The effort was inspired by a Bailit Health study, “The Role of State Medicaid Programs in Improving the Value of the Healthcare System,” that examined different models being used by large Medicaid programs and one was based on episodic care, rather than ongoing care. (The report can be found by searching the medicaiddirectors.org site, or by visiting bit. ly/2TdZakb.) AAHomecare enlisted various experts from organizations such as The MED Group and the American Association for Respiratory Care as well as various oxygen providers who worked for approximately a year to see if a similar concept could be applied to HME.
“When we looked at episodic care, it’s kind of kindred to the home health world,” Williard says. “In home health, you may have a long-term condition, but providers get paid for episodes of care, and in the home health world that is 60 days. So, with Medicare, you get paid for a 60-day episode of care and everything is included in that.
“That’s kind of our theory around episodic care,” she continues. “Obviously, when I take it to payers, they have different ways of reimbursing, so you really have to listen to them on what they want to do and partner with them and be willing to modify your program to fit their needs. But that’s where we’re starting the conversations.”
Another alternative respiratory model that is coming to the fore is permember/per-month payment.

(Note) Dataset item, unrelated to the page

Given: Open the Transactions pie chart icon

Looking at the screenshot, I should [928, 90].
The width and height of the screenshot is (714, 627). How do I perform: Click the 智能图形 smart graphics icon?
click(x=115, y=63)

“I think a lot of what I’m seeing from providers now is they are getting paid similar to what a, for example, a Medicaid plan that has an ACO,” Williards says. “It’s a per-member/per-month payment to take care of that patient, so I’m seeing quite a few of the per-member/per-month payments for patients out there. They’re specific to specific diagnoses or specific services or types of items, too.
“It’s probably a little bit earlier to sell, too, because a lot of commercial plans also have a Medicaid business line as well,” she notes. “They’re kind of used to that.”
That said, while health plans might be used to that model, HME providers might have a little trepidation upon approach, because like the episodic care model, it’s very new territory for any business that has depended on a Medicare-style model for a long time.
“From an HME perspective because it is very different from what we are used to and we need to be leading the way,” Williard explains. “We don’t want to just be part of someone else’s value-based model and providing an add-on service. I mean, we are trying to get away from being labeled as a commodity provider; that we are a service industry. … There’s been a real hesitancy, but people are starting to come around on that.”
The key in being successful with this model lies in establishing what outcomes the provider wants to deliver to the payer, the patient, the health system, or whoever winds up being the final client, according to Williard. Expectations have to be set and met.
“[Providers] need to figure out how to track those outcomes, and they also need to know the cost,” she advises. “You want to make sure you look at every avenue of cost every step of the way — if they want to add a clinical services, if they’re going to add an additional RTD or staff, if they want to add any type of data outcome tracking, or use an outsourcing agency that might incur additional cost. … You don’t want to put yourself out, put yourself in a situation where you’re getting reimbursed less than what you’re actually putting in.”